From a commercial aspect football in Australia is looking to be in a healthy position if we are to believe what we are told. Participation rates are up, A-League viewing figures are up, and A-League attendances are up. The icing on the cake will be another World Cup qualification, which will hopefully be achieved in 2013.
Wherever there is success however danger lurks close behind. That danger can come in many forms, often its most obvious form is complacency. Complacency often results in nothing being done to build on the success that has been achieved, so that the hard-won success continues. It would appear that football may not be suffering from complacency but more a lack of finances to support the continued growth of the game, with the large percentage of monies brought into the game being directed to the elite and high performance programs.
There is some merit in this, as the more talented players Australia produces, the better the standard of the A-League, the more players Australia will have playing in the top leagues around the world, the better the Socceroos and Matildas will perform on the World stage. This will in turn drive more people through the turnstiles, to switch on Fox or SBS to watch the games and hopefully participate by playing or refereeing.
However there appears to be a problem in the current production line, which seems to be being ignored. Young talent is being produced around Australia, via various state development programs, the pathway for that talent whether they like it or not is through the National Youth League or the AIS. Some young players have been signed by A-League clubs purely to fill their youth player quote with the coach having very little intention of giving that player a chance. Other clubs have seen genuine talent and have worked hard to develop it. The fact is though the now defunct Gold Coast United had the best Youth set up in the Australian league and more of their players ended up with full A League contracts than any other club. One has to wonder if the club had survived two more seasons whether they would have, through this system, developed a dynasty that would have dominated Australian football. We will never know.
The concern however is how many young players are being given a one year deal, and having been given no opportunity in the first team are released at the end of their contract. Some are fortunate to pick up another one year deal at another A-League club only to be released again at the end of the following season. Then where do these players go?
Some head to lesser leagues in places like Indonesia to develop, however despite the money most will find it will not have helped their game a great deal apart from playing regular football.
Australia needs to look after these players and not be so quick to discard them. They have been identified as having talent, many may simply not quite be ready to make the step up at that point in time. The trouble is there is not the money at an A League club to spend on nurturing a player over two to three years, hence they are thrown into the wilderness. Many of these players are good enough to make it as professional players, but they need proper coaching to help them develop their weaknesses and some simply require patience or time to grow.
Why can’t a scholarship program be introduced for these players? A scholarship where these discarded players can still focus on their football and work with an A League club in order to develop. They could even attend the AIS for camps throughout the year, all the time being monitored and working on the weaknesses that saw them released from the A-League.
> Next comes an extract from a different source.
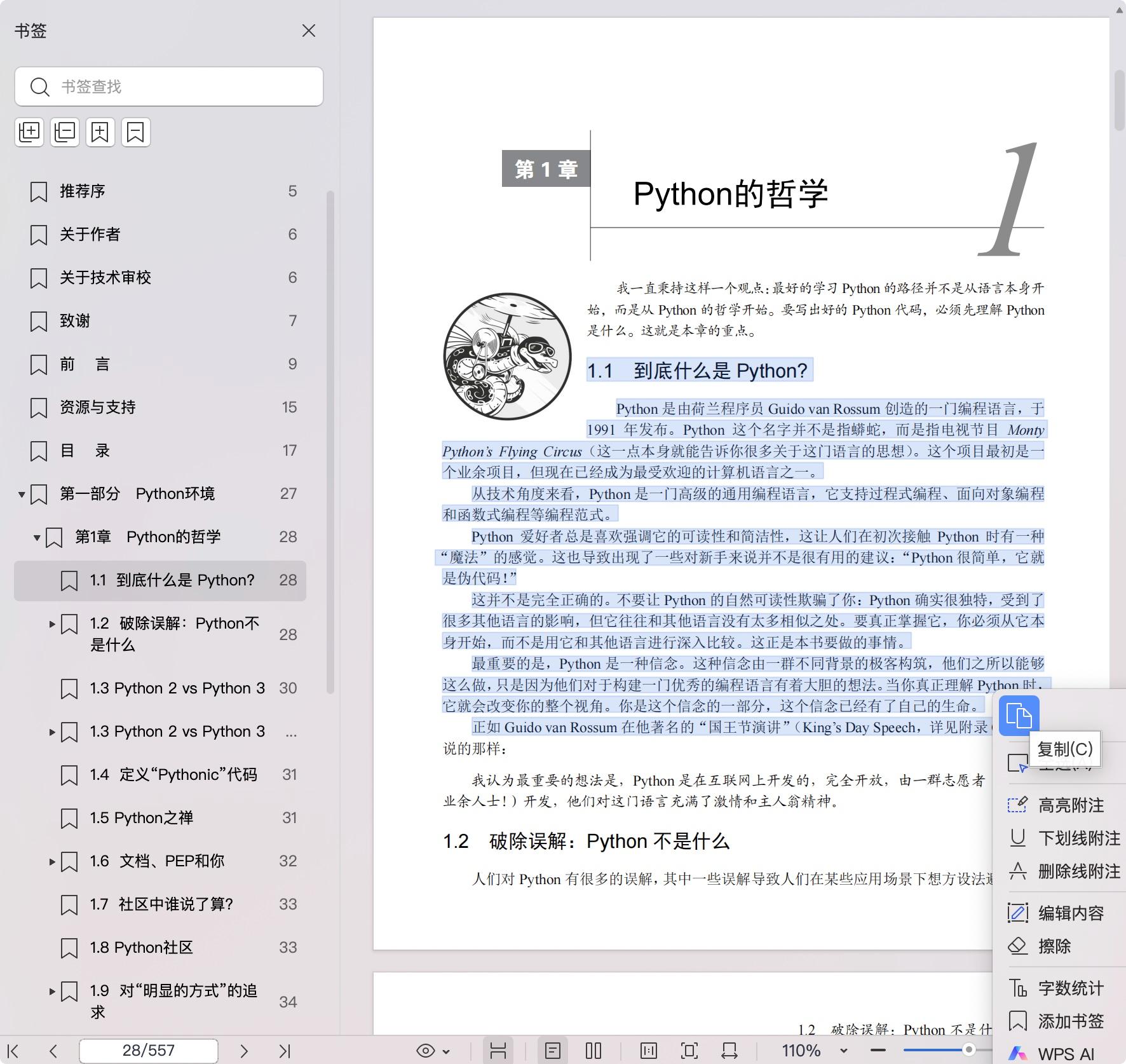The width and height of the screenshot is (1126, 1064).
Task: Toggle single-page view mode
Action: pos(552,1051)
There is no doubt that Australia needs to do something to avoid losing these players. We need to do something to stop them dropping down to State league level and allowing their own standards to drop to that level; time has shown that they will only maintain their own level for so long. Football needs to do all it can to help these players make it, as this will ultimtately help drive the game to the next level. Abandoning them and forgetting about them, will ultimately be fare more costly.